My Name is Red

I am a Murder Mystery.

I am a murder mystery, but because I won a Nobel Prize for Literature, you won’t find me consorting with the other murder mysteries. I’m far too refined to associate with that vulgar mob of books which may be higher or lower in the literary hierarchy than science fiction. In fact, I think there is little to choose between them, although I’m digressing. Instead, you’ll find me with the other books which are regarded as literarily worthy. There’s Jane Austen over there, and Charles Dickens a little closer. (He was in an episode of Dr Who, so he must be quite famous.) There’s some guy called Amis who’s so worthy that the University of Manchester is prepared to pay him £3,000 an hour. These are the books beside which I stand. Let me tell you a little about myself.

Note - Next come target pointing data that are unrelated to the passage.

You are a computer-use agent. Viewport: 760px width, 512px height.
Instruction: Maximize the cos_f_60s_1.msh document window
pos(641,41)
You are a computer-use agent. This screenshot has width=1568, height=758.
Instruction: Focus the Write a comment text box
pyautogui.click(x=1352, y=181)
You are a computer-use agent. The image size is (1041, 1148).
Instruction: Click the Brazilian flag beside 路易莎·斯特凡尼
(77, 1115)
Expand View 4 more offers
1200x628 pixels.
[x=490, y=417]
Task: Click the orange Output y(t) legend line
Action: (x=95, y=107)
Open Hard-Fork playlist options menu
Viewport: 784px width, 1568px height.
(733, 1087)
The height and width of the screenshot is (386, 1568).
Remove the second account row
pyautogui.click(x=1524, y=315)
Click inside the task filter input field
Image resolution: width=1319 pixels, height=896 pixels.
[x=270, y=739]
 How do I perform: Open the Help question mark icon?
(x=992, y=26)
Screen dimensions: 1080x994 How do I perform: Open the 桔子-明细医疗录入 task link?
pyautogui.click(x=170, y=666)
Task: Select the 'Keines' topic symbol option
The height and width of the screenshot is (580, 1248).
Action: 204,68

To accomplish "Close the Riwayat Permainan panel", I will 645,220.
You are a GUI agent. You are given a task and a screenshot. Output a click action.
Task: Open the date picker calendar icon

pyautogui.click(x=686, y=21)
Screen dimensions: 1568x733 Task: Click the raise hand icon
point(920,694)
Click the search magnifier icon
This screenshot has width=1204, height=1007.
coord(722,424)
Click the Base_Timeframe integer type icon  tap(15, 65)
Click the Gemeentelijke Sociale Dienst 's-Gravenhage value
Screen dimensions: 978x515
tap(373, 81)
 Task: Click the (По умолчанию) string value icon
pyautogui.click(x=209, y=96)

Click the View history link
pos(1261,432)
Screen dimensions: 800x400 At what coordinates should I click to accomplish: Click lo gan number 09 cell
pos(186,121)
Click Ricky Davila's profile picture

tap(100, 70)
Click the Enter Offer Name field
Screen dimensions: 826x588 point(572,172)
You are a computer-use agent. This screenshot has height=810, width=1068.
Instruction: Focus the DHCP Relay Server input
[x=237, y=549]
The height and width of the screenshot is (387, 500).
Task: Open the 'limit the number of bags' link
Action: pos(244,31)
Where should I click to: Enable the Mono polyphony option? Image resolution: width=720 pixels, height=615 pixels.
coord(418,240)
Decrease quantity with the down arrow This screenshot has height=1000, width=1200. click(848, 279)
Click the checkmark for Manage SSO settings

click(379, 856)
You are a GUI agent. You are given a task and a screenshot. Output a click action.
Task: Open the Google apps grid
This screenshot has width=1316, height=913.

I am set in late 16th century Istanbul. Someone has murdered Elegant Effendi, one of the Sultan’s master miniaturists, and then murders Enishte Effendi who is supervising the production of a book for the Sultan. Black and Master Osman have to find out who the culprit is or all of the miniaturists will be tortured; and if you’ve seen Midnight Express, you’ll know that life in a Turkish prison wasn’t a bunch of fun. At the same time, Black is trying to win over Shekure, Enishte Effendi’s daughter, whose husband is probably dead. With a little legal sleight of hand, he eventually marries her, although there is a threat from her brother-in-law, Hasan. Meanwhile, after a search for vital evidence in the form of a weirdly-nostrilled horse, Black and Master Osman identify the likely murderer who, if you must know, is Olive. It seems that he manages to escape only to have a chance encounter with Hasan who, ironically, snicks his head off.

I could be quite an interesting tale, but I’m not really told in an interesting way. Where a murder mystery might be hurried and suspenseful, I’m slow and languid, especially during the search through the books in the Sultan’s treasury, and then end rather abruptly and, as I said, ironically. I constantly repeat myself – miniaturists must go blind; Allah perceives the world differently from humans; painting in the European style, perspective and all, is just too dreadful to contemplate and sinful. In truth, I’m probably an allegory about modern Turkey and its relationship with Europe.

Of course you should buy me. I won a Nobel Prize and I am quite a literary turn. But just as that German prince told Mozart that there were too many notes, so people might say that I have too many words. I’m sure they wouldn’t, though. I did win a Nobel Prize after all.